__Prompt__: Where the line containing "The height and width of the screenshot is (988, 1281)." appears in the records below, begin there and repeat each line exactly through the final one, dropping all pictures.

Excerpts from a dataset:
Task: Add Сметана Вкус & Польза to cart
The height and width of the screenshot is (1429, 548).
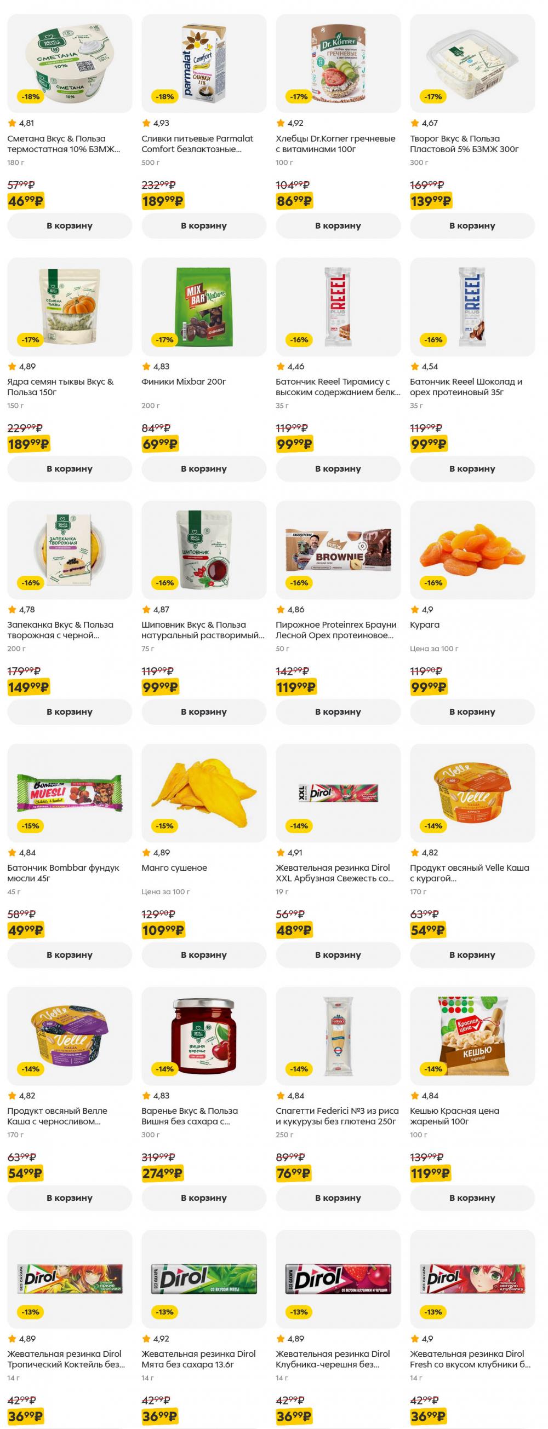Action: pos(69,226)
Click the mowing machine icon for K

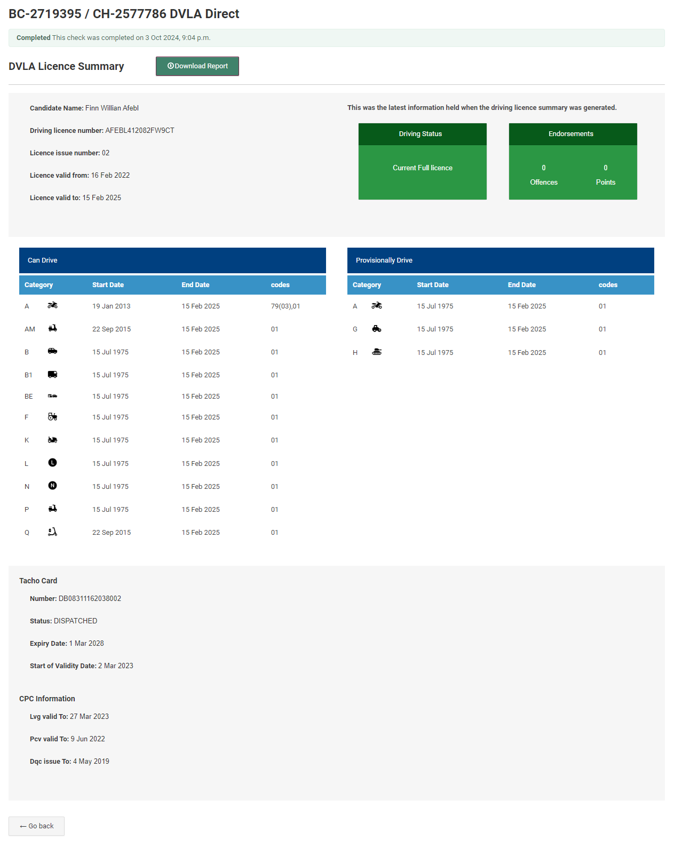tap(52, 440)
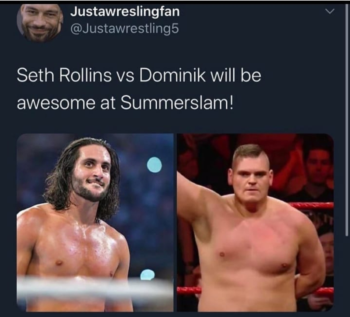Screen dimensions: 350x317
Task: Open left photo of long-haired wrestler
Action: click(95, 223)
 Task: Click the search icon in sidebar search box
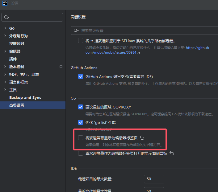click(6, 18)
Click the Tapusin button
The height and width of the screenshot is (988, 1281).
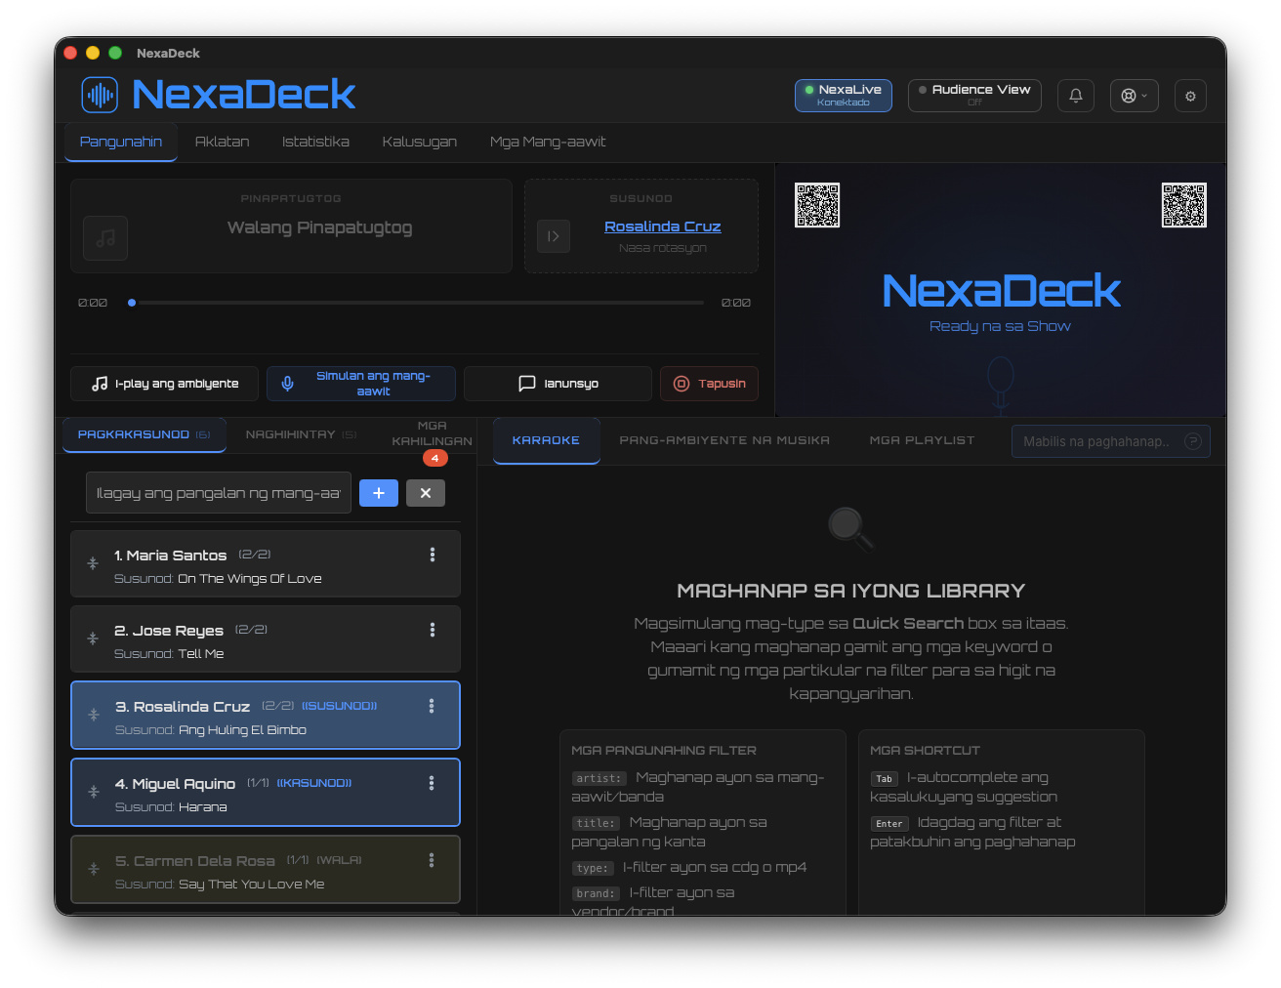[710, 384]
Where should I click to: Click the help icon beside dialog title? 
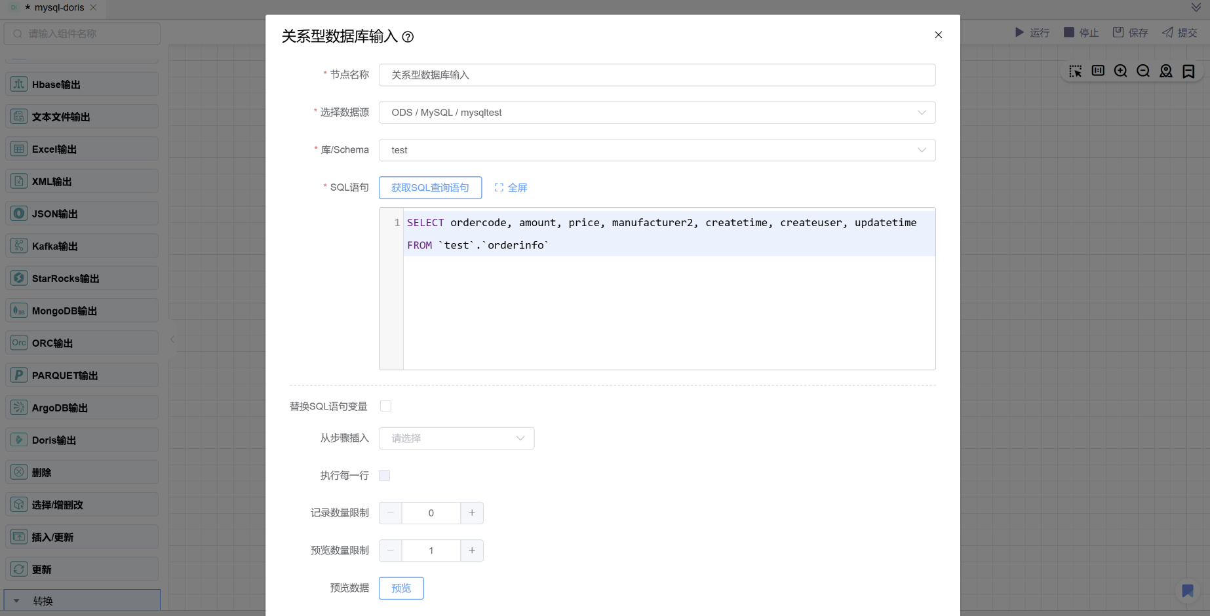[x=408, y=37]
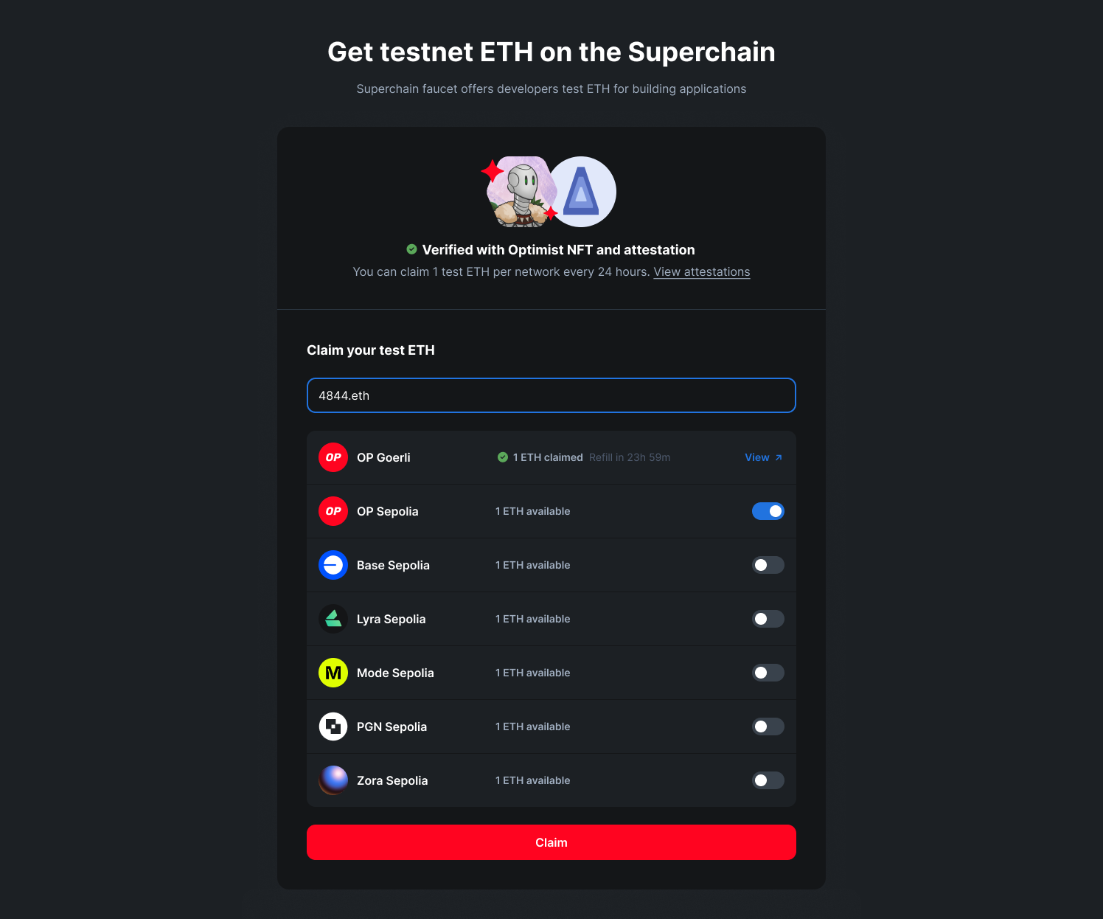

__Solution__:
The height and width of the screenshot is (988, 1281).
[710, 384]
Where should I click to: Click the help icon beside dialog title? 
[x=408, y=37]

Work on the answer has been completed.